*** Block opens ***

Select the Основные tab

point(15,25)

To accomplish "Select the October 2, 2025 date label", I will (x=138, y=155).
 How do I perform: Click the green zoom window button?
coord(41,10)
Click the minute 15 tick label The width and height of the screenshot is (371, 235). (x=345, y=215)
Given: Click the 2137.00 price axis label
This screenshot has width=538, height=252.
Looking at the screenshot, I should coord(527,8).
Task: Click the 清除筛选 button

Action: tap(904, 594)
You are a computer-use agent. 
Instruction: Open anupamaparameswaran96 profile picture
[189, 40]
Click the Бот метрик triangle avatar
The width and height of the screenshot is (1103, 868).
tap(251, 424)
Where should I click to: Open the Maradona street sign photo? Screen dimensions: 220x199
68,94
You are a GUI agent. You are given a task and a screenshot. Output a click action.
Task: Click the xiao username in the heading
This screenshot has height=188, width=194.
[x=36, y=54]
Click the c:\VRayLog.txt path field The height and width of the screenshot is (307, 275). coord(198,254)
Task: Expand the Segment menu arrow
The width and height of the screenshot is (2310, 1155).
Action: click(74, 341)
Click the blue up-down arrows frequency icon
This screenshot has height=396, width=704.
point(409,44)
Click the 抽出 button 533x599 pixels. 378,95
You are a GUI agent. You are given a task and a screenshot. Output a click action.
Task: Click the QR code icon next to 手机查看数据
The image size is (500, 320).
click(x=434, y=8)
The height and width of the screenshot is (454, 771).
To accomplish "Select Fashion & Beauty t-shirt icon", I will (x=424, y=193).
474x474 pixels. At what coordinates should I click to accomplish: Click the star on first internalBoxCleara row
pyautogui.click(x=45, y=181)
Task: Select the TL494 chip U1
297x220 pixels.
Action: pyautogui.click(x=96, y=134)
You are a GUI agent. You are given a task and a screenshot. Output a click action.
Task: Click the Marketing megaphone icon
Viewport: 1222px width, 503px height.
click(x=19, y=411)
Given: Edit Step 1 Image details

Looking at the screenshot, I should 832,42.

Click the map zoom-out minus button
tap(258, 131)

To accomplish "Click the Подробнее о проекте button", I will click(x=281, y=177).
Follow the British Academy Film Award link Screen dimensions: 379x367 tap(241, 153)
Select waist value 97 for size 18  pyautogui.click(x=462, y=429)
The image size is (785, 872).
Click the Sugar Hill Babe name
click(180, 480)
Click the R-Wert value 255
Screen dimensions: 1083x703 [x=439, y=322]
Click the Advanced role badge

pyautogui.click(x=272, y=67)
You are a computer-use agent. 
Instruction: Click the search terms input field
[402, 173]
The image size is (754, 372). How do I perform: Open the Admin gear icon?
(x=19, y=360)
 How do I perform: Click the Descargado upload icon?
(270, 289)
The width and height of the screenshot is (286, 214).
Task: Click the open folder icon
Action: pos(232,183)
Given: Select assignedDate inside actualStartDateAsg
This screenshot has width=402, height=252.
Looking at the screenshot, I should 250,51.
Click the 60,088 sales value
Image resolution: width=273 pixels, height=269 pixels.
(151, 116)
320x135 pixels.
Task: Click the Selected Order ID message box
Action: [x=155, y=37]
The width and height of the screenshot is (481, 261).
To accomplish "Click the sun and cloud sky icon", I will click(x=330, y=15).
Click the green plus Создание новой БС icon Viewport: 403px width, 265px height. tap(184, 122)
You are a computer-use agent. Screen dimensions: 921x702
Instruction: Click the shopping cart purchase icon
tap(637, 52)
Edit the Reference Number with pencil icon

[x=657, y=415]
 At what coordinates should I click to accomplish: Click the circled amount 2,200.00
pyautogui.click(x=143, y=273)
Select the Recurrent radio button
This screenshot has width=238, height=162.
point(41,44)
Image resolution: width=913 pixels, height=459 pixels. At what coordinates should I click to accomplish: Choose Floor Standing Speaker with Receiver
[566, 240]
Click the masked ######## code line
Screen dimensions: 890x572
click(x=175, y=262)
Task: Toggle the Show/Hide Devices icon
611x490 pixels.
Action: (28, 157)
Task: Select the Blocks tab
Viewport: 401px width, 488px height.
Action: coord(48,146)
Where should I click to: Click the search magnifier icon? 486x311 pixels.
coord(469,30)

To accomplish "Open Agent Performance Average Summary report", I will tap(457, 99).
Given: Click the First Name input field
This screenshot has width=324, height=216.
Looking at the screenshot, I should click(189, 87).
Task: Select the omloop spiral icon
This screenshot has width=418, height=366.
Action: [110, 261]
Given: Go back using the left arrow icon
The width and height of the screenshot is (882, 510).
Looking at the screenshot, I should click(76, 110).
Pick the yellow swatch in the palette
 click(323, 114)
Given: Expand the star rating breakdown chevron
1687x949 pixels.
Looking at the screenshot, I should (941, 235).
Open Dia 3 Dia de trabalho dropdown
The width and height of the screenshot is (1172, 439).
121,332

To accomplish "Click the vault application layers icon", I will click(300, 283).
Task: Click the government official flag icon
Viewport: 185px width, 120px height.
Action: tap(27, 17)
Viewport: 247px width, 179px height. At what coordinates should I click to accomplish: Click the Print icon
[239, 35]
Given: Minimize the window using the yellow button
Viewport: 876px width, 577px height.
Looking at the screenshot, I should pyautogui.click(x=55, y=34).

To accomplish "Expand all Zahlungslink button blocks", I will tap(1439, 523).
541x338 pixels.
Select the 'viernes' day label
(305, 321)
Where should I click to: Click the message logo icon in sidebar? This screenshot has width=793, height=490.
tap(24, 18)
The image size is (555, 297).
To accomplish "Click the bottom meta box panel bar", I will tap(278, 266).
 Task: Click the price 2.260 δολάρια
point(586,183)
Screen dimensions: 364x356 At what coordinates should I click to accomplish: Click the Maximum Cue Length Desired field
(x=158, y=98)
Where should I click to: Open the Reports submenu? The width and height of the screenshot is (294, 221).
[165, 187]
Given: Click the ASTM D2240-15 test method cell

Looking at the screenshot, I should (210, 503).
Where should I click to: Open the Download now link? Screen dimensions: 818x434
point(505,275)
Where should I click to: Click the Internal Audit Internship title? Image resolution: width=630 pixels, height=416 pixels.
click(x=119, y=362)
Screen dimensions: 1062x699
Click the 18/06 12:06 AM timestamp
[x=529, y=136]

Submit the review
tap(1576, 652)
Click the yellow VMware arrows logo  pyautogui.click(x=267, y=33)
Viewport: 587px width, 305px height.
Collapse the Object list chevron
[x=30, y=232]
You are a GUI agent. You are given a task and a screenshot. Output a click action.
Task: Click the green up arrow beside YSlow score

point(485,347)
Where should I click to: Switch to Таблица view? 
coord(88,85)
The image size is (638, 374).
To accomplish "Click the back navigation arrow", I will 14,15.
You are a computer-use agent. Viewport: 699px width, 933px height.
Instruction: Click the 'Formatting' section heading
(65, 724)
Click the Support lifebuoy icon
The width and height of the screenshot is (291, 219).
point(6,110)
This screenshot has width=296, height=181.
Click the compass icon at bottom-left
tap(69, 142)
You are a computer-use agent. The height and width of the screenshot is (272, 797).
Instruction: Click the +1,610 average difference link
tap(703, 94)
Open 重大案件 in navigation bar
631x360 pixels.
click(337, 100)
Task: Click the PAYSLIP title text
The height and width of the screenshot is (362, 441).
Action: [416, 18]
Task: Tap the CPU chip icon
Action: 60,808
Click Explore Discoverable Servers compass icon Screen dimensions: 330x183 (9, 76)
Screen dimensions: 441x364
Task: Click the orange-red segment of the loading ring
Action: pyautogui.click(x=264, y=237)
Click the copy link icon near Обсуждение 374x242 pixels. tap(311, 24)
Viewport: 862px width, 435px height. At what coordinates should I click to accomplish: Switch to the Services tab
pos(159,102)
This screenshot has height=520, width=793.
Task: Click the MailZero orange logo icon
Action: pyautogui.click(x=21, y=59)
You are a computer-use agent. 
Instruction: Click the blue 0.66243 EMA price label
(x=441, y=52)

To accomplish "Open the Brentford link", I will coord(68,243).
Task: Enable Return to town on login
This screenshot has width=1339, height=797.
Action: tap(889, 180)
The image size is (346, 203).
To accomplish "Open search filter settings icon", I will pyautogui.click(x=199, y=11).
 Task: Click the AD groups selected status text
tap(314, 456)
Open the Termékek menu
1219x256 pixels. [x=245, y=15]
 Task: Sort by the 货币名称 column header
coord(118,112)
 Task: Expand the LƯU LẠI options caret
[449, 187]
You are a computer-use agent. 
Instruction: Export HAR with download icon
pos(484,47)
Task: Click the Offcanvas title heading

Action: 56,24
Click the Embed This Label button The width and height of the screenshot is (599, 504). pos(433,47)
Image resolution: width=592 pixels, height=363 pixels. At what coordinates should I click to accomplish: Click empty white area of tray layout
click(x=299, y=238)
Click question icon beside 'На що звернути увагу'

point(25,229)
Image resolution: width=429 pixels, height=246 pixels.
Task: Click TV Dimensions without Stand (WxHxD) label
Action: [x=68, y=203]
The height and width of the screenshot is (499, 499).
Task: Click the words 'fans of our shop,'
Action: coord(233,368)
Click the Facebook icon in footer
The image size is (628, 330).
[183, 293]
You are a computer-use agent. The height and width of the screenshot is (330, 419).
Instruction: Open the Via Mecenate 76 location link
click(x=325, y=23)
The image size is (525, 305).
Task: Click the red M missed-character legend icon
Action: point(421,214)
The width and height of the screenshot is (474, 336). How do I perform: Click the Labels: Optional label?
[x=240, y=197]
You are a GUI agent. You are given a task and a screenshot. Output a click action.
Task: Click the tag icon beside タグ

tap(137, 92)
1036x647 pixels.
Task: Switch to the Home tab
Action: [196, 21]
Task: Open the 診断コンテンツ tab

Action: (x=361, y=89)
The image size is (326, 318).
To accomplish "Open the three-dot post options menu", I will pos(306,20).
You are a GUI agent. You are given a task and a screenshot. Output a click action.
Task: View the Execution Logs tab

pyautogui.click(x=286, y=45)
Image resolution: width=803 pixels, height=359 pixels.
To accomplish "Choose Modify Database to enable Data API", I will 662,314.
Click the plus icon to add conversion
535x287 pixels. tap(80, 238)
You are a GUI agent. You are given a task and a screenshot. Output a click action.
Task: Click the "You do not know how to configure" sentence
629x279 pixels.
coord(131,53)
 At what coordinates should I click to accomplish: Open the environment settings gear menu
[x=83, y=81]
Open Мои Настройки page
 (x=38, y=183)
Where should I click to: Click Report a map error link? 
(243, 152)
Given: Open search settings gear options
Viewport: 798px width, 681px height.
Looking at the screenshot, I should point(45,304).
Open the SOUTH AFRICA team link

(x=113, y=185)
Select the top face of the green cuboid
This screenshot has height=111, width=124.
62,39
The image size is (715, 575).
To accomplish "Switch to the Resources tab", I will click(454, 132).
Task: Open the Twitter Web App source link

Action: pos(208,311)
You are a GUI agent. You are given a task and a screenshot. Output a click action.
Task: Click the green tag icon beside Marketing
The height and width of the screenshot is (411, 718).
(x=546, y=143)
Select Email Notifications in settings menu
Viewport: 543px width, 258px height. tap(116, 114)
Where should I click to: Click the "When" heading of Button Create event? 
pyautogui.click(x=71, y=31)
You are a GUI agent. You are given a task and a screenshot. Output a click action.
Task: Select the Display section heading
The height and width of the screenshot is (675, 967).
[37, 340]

*** Block closes ***

■ What the task requires
Start with the line above that contains "Task: Select the TL494 chip U1" and stop after the line that contains "Follow the British". Output those lines exactly, and only those.

■ Expected answer
Task: Select the TL494 chip U1
297x220 pixels.
Action: pyautogui.click(x=96, y=134)
You are a GUI agent. You are given a task and a screenshot. Output a click action.
Task: Click the Marketing megaphone icon
Viewport: 1222px width, 503px height.
click(x=19, y=411)
Given: Edit Step 1 Image details

Looking at the screenshot, I should 832,42.

Click the map zoom-out minus button
tap(258, 131)

To accomplish "Click the Подробнее о проекте button", I will click(x=281, y=177).
Follow the British Academy Film Award link Screen dimensions: 379x367 tap(241, 153)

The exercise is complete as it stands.